Die Sängerin Nora (Schmidt) kommt mit Band am 10. Mai. Am 10. Juni heißt es wieder „Gleiberg Rocks“ – ein Rockfestival mit drei Bands (separater Bericht hierzu folgt).

Ein Kulturaustausch der besonderen Art findet am 28. Juni, mit dem „Afrikatag“ statt. Den ganzen Tag gibt es Musik, Gesang, Mode, Speisen, Workshops und mehr, um die Kultur aus dem schwarzen Kontinent auf den Gleiberg zu transportieren und transparent zu machen. Ein alter Bekannter ist mit dabei: Der aus dem Senegal stammende und in Gießen lebende, Fallou Sy. Er kennt das Ambiente bereits durch Auftritte und bereitet diesen Tag, gemeinsam mit seiner Frau, Ina und mit Unterstützung des Vereins „Domou-Afrika“ vor. Dem Veranstalterkonsortium, mit Gleiberg Verein inbegriffen, ist es wichtig, dass dieser Tag vor allem Familien mit Kindern ansprechen soll und auch vom Programm her entsprechend abgestimmt ist. Unter anderem wird der senegalesische Kabarettist und Kinderbuchautor, Ibrahima Ndiaye, die afrikanische Tradition des Geschichtenerzählens nach Wettenberg bringen und seine großen und kleinen Gäste in die Handlungen einbeziehen.

Am 27. September kommen Michael Quast und Philipp Mosetter, von der „Fliegenden Volksbühne Frankfurt“, ebenfalls nicht zum ersten Mal, auf die Burg. Im Rahmen des Kultursommers Mittelhessen und gleichsam gefördert vom gleichnamigen Verein, geben sie „Faust I“ und aus ihrem neuen Programm, „Grimms Märchen – eine Warnung“, zum Besten.

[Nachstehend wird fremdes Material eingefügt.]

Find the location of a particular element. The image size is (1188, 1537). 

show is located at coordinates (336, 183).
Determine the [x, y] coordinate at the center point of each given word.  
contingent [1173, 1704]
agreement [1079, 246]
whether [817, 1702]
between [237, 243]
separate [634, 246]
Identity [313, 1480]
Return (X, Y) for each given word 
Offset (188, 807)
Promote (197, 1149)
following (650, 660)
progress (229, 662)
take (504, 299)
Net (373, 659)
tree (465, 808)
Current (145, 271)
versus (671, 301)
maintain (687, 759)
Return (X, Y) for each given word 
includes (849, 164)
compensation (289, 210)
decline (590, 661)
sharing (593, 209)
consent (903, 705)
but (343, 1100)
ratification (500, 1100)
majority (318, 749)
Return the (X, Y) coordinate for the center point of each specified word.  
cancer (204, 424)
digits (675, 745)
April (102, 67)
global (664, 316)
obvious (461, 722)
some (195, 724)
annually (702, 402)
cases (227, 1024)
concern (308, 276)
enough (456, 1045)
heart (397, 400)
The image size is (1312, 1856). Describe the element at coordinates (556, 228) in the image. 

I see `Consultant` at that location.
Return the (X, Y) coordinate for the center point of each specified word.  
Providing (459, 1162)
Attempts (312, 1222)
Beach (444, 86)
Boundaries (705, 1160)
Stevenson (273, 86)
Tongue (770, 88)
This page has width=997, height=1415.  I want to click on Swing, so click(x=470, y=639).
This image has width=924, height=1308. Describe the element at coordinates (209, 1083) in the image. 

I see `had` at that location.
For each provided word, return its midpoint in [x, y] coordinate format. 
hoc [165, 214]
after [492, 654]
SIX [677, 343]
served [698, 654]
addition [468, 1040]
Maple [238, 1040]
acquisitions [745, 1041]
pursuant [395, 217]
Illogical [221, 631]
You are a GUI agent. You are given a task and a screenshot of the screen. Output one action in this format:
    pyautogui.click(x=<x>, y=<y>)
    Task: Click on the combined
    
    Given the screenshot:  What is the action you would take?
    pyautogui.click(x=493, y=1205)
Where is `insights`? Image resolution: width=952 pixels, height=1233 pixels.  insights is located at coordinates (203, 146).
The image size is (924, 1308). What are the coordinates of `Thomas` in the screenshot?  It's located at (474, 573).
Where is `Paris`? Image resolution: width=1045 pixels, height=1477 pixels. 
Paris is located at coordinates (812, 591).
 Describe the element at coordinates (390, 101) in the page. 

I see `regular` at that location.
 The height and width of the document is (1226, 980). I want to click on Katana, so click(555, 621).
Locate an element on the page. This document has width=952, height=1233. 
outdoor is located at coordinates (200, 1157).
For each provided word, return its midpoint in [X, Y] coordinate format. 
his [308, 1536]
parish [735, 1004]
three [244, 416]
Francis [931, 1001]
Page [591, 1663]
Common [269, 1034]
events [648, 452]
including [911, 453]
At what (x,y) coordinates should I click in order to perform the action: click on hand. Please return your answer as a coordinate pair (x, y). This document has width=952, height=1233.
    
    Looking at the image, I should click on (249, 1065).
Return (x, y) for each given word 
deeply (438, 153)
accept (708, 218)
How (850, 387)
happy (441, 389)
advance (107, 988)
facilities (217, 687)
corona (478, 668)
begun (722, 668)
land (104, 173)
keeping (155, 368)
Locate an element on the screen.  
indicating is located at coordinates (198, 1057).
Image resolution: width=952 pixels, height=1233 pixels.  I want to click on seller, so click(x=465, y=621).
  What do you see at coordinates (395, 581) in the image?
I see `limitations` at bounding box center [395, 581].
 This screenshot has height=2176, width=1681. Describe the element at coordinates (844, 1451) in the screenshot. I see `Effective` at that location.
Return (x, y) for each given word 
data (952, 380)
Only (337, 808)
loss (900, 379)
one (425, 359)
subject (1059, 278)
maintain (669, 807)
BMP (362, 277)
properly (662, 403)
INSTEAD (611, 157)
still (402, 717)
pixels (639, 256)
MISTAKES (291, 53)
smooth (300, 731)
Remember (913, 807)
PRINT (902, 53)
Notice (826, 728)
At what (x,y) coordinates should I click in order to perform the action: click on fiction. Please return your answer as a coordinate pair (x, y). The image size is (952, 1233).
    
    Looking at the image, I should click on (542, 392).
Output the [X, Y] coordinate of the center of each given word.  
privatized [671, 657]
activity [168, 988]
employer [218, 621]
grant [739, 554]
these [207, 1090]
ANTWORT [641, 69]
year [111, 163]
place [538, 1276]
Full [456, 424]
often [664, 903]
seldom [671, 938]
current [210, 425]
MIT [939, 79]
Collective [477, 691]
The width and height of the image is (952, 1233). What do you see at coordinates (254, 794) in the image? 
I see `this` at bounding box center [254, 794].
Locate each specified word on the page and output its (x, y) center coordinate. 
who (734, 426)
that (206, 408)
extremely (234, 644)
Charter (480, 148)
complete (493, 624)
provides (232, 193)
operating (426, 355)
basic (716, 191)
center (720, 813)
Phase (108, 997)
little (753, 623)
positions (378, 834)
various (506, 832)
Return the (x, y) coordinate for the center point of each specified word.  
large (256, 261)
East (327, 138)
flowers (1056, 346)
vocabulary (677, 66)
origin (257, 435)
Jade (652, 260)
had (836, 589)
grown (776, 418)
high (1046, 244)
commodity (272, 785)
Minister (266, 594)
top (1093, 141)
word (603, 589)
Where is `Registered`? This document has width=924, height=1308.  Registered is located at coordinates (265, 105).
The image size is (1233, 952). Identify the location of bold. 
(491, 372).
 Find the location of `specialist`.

Den Schlusspunkt im Jahresreigen der Veranstaltungen setzt das Konzert mit „Ombre di Luci“, ein hörbar gemachtes, italienisches Lebensgefühl, unter Leitung von Karl Snelting. Ein Musikgenuss auf Akkustikinstrumenten, mit eigenen Texten und Kompositionen, in südeuropäischer Stilrichtung wird präsentiert. Unterstützung finden die Veranstaltungen natürlich auch durch die Burggastronomie, mit Axel Horn und seiner Familie und Team.